> [Given request A]:
From the ship-model passage below, list every item it says is used in building the ship in a bottle (introduced by "using").

> [Passage given]:

*-*-*

I had never scratch-built a wooden ship. I had
assembled a
wooden model kit of an 18th century American ship, The Hannah, and
had enhanced
that with some scratch-built detailing (above). In the end the model
was more detailed and complete than if I had simply followed the
instruction sheet, but it has become something of a derelict from being
stuck on one shelf or another over the years.
Because it was a kit, it did not receive my respect as much as perhaps
it should have. But it was a start in wooden ship model building. It
had a solid wood hull and lots of add-on wooden detailing.
Ships
in a bottle...
In the late 1970s I became fascinated with ships in bottles, and as the
book shops seemed not to carry anything about how to do it, I xeroxed
an
old book in the State Library describing the process. This involved
building the tiny ship
completely outside the bottle, using sewing needles as drills and tiny
loops of thin wire as deadeyes and pulleys, then
relaxing the rigging threads to collapse down the masts and spars flat
to the deck. And then painstakingly fitting the ship through the bottle
neck. Once inside, using long homemade coathanger wire tools and glue,
the ship is
fixed
to the inside of the bottle. Once dry, with luck, by carefully
pulling
the rigging threads and coaxing the masts back into their former
positions, the ship in a bottle is completed, the threads are glued and
cut, and the bottle is corked.
Hull length = 3.75"
Overall length = 4.5"

*-*-*

> [The records]:
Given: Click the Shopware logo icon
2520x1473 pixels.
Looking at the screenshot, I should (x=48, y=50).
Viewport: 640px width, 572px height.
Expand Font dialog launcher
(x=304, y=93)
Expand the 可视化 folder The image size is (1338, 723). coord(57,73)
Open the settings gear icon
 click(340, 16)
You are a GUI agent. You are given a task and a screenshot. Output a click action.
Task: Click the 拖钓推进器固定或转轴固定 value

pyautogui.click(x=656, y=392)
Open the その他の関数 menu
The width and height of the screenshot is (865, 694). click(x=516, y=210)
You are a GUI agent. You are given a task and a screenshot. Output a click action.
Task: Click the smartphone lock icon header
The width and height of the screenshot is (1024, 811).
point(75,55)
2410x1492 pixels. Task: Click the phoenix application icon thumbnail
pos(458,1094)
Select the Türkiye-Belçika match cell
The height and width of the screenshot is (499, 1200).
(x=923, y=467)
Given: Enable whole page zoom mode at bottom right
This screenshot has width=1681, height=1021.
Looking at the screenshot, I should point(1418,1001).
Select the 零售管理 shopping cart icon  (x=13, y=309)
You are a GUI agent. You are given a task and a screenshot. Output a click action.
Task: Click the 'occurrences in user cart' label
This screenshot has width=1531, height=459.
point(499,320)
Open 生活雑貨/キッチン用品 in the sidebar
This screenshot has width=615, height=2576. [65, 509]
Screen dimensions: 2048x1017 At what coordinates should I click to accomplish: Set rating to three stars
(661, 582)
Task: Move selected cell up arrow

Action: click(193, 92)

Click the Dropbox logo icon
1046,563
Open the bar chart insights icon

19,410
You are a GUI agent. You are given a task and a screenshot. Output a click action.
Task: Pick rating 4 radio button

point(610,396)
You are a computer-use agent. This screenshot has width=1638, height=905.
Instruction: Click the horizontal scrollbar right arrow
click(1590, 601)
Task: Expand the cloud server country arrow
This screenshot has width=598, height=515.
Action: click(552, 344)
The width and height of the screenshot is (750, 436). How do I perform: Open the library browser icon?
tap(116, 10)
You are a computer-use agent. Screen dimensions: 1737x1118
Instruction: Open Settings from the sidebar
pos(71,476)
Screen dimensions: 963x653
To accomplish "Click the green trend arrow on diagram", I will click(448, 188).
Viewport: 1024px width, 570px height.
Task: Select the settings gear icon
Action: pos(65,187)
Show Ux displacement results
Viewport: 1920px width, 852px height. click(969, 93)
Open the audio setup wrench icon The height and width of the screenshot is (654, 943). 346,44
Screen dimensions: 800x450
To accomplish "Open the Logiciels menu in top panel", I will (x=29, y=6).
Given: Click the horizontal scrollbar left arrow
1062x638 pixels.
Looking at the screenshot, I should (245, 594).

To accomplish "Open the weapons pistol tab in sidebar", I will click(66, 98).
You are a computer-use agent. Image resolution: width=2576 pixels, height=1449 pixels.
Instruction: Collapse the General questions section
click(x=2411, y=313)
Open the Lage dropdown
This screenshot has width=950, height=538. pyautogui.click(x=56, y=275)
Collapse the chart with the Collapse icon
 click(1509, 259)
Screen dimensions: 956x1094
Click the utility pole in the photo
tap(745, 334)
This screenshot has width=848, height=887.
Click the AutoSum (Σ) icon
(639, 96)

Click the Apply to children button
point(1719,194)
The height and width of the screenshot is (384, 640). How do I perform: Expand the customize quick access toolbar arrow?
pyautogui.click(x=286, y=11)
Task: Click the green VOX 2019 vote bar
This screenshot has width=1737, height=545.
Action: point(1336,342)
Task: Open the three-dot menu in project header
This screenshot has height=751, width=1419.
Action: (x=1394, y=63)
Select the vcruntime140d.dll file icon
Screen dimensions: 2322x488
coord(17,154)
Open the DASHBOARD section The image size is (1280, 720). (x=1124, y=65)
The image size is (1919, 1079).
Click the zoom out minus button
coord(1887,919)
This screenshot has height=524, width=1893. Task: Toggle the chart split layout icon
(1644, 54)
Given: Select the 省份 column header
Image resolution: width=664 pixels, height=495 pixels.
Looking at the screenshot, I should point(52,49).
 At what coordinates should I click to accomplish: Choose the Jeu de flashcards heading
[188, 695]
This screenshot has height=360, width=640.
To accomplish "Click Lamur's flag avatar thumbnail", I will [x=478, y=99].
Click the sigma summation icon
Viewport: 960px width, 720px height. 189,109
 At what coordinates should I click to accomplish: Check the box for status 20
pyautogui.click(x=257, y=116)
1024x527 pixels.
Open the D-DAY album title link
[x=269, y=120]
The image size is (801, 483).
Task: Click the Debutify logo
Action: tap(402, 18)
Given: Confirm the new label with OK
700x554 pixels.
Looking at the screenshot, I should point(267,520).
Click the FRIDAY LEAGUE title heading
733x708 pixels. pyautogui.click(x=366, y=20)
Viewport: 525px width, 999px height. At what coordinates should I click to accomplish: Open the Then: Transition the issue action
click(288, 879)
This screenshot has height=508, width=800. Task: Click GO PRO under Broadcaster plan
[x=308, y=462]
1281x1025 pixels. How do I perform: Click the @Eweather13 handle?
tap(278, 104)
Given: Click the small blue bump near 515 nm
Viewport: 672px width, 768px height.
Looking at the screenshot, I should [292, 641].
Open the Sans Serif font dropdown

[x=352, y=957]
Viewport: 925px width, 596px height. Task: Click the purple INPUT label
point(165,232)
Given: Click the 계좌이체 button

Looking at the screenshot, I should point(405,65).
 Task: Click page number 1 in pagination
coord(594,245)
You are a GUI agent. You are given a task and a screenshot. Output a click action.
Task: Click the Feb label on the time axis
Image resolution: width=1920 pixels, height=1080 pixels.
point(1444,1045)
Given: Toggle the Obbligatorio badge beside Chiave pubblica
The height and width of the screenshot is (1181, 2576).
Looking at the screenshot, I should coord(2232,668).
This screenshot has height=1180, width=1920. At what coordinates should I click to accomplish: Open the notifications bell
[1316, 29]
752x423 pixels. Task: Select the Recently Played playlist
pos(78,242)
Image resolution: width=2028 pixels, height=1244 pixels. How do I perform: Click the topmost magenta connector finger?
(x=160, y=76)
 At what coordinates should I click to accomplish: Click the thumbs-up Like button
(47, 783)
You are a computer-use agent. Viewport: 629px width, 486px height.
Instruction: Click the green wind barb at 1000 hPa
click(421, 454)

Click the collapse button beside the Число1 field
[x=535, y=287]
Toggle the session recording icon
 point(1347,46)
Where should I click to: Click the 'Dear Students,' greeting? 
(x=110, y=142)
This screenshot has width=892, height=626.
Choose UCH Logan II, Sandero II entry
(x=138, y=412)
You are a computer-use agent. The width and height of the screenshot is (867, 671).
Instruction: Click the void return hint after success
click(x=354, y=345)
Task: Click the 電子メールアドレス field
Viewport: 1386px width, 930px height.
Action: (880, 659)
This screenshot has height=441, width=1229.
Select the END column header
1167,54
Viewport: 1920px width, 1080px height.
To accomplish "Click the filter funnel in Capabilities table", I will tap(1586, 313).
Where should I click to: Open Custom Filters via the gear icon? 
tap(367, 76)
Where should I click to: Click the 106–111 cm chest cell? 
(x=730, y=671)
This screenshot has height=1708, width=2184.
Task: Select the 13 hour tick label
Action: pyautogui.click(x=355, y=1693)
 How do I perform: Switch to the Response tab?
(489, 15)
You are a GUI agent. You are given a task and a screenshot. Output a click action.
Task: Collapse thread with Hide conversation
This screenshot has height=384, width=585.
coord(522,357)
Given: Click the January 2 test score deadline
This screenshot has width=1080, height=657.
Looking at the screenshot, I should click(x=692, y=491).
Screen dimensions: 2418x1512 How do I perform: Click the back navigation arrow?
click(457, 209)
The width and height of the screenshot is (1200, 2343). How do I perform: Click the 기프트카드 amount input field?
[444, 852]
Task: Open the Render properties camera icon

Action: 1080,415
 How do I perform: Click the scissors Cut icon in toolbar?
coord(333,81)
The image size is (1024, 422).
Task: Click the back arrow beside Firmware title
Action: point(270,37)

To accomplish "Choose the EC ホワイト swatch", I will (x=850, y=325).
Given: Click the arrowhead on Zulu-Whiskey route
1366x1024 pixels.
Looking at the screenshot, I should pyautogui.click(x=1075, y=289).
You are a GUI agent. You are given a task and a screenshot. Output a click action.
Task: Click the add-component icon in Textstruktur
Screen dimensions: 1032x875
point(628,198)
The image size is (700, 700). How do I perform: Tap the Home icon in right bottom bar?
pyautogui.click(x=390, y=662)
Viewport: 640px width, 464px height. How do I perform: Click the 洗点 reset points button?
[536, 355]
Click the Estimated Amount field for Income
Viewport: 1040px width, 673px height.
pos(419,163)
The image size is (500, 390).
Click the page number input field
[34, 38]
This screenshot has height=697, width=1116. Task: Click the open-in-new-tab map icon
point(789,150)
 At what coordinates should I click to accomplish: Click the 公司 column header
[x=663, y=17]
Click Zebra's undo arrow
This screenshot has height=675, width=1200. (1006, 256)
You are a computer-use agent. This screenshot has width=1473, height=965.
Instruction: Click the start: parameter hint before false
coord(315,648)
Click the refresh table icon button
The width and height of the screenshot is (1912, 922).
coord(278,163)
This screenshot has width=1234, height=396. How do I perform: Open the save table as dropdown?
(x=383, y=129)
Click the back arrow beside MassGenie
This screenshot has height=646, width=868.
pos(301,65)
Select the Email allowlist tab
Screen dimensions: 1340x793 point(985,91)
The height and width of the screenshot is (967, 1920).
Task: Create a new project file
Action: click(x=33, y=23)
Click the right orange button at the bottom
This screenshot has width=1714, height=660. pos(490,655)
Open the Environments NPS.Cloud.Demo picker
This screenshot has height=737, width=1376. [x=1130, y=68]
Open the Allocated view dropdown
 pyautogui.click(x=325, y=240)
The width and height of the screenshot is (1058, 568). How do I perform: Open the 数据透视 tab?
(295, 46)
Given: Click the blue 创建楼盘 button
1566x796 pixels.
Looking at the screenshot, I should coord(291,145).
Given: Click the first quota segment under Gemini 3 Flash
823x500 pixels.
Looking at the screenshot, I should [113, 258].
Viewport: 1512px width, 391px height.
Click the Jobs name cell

*-*-*

> [Given request B]:
Rewrite the entries starting at the line "Given: Click the first" and ending at the end of the entries, both included. Replace "Click" with "Select" and leave everything else unchanged.

> [Solution A]:
- sewing needles
- tiny loops of thin wire
- long homemade coathanger wire tools
- glue

> [Solution B]:
Given: Select the first quota segment under Gemini 3 Flash
823x500 pixels.
Looking at the screenshot, I should [113, 258].
Viewport: 1512px width, 391px height.
Select the Jobs name cell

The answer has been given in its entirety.